Liechtenstein financiers took extra steps to insulate themselves from controversial clients whose money they nevertheless wished to manage, Kieber testified. For instance, a major arm of his bank declined to accept new accounts from wealthy Russians, but would send them to smaller companies the bank had set up Kieber said.
"In that way if the risky clients are exposed in a scandal overseas, the larger well-known banks. . . are out of trouble and the media spotlight," he explained.
Though present only in prerecorded shadow, Kieber proved chattier than the men whose secret accounts he revealed.

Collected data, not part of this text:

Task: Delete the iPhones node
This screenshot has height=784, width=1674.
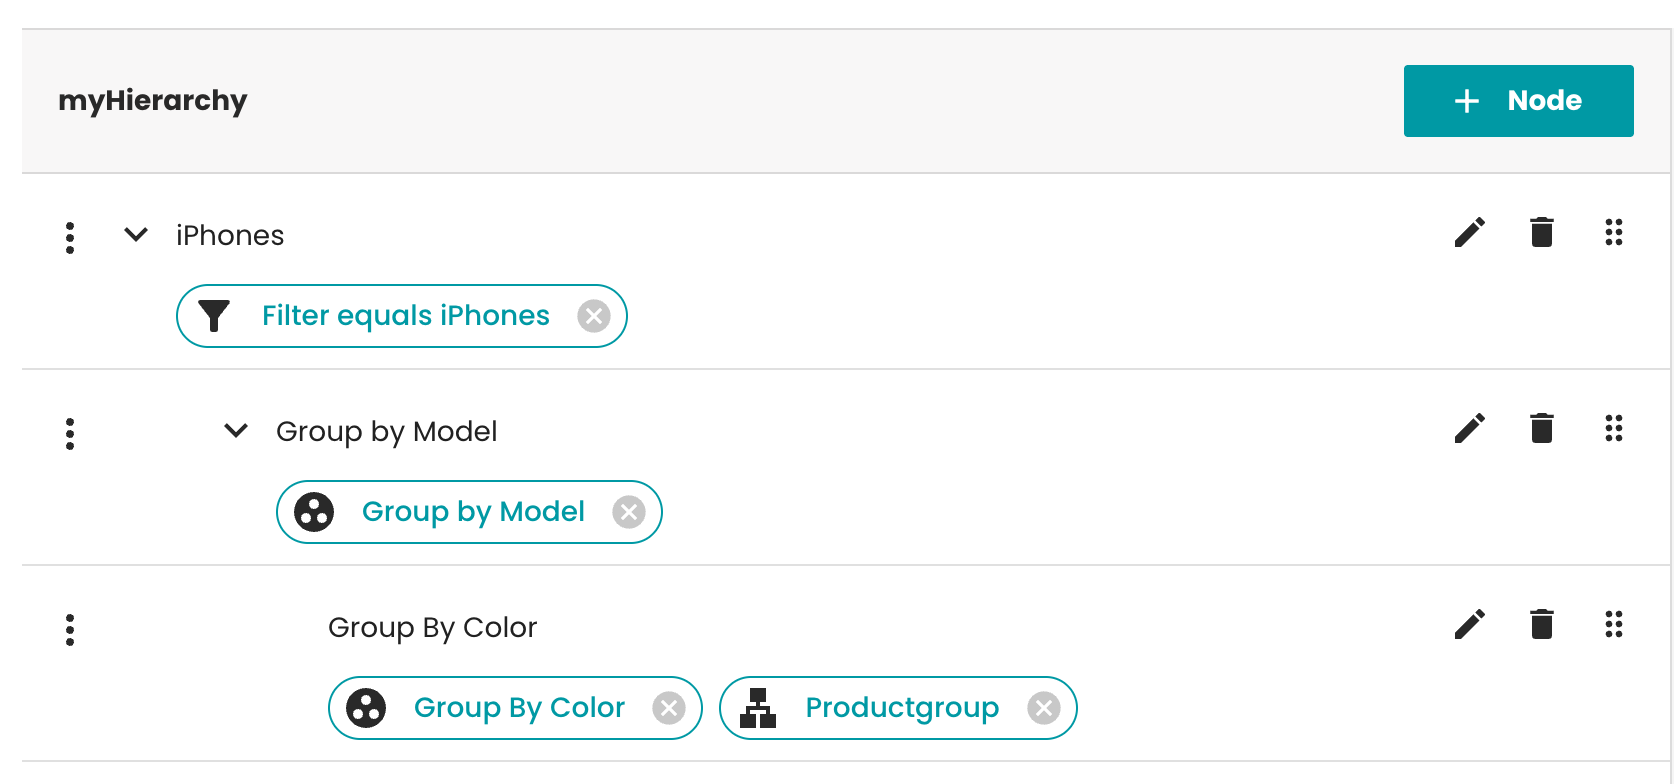Action: pyautogui.click(x=1542, y=233)
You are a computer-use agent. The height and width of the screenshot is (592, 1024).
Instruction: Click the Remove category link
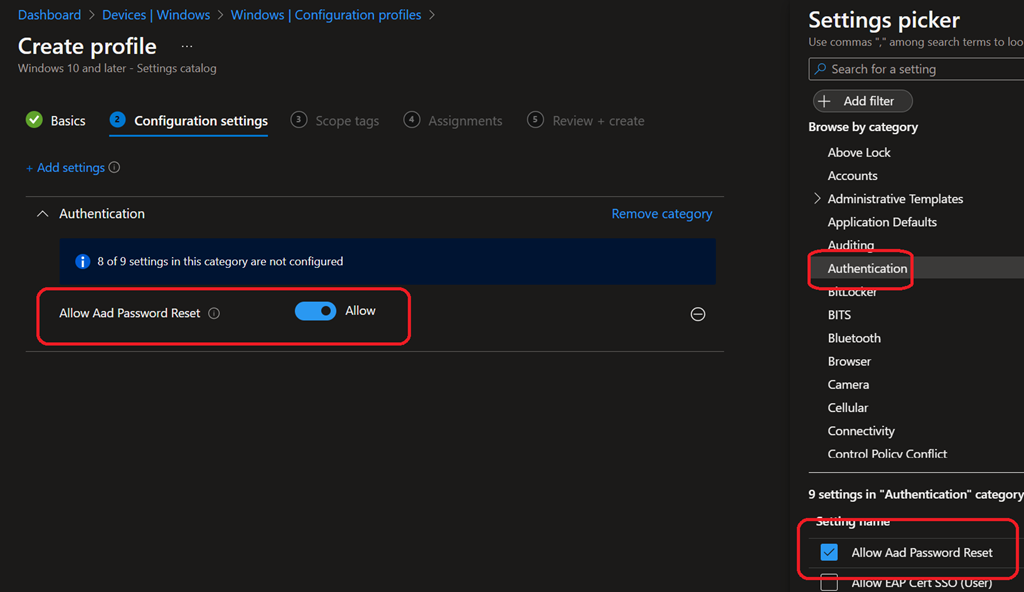[661, 213]
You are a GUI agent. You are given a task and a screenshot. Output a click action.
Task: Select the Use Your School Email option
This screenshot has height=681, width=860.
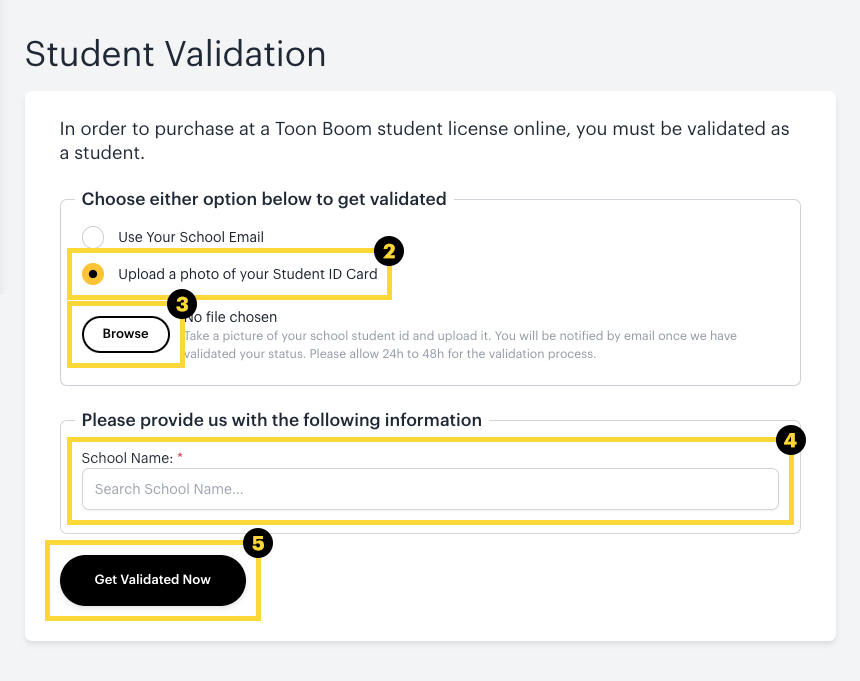pos(93,237)
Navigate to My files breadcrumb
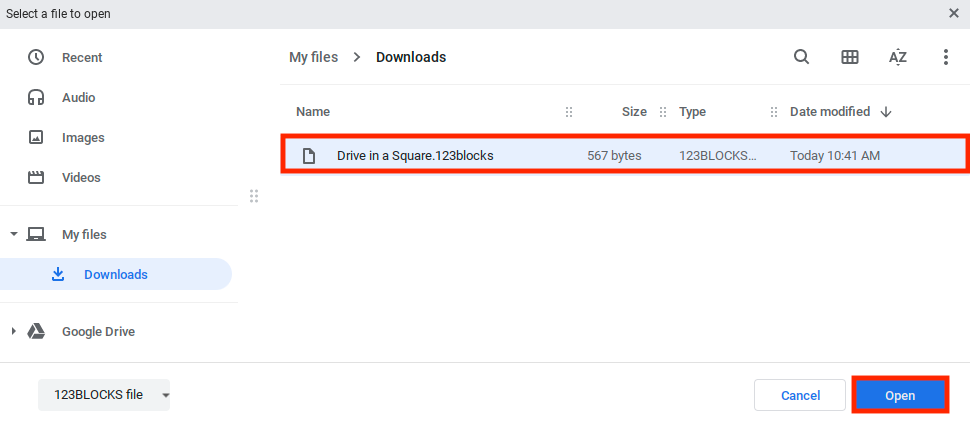 [313, 57]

Shannon Marsh and William Wu, two of the four LGT clients slated to testify at today's hearing attended but said little, beyond invoking their Fifth Amendment right against self-incrimination. A third, Peter S. Lowy, left the country but has agreed to appear before the panel next week. A fourth, Steven Greenfield, ignored a subpoena to appear. The subcommittee has not decided what action it will take, if any, against Greenfield.
Another witness, Martin Liechti, also took the fifth rather than answer questions from the panel on his bank's practices. Liechti, head of wealth management for North and South American clients for Swiss bank UBS, was briefly detained in May by the U.S. Justice Department as part of its investigation into tax evasion.
In a statement, UBS said it "has been working diligently with US and Swiss authorities" to provide information to US investigators. At the hearing, a UBS executive said the bank will no longer provide "undeclared" accounts to US citizens and is "winding down" its business involving already existing accounts.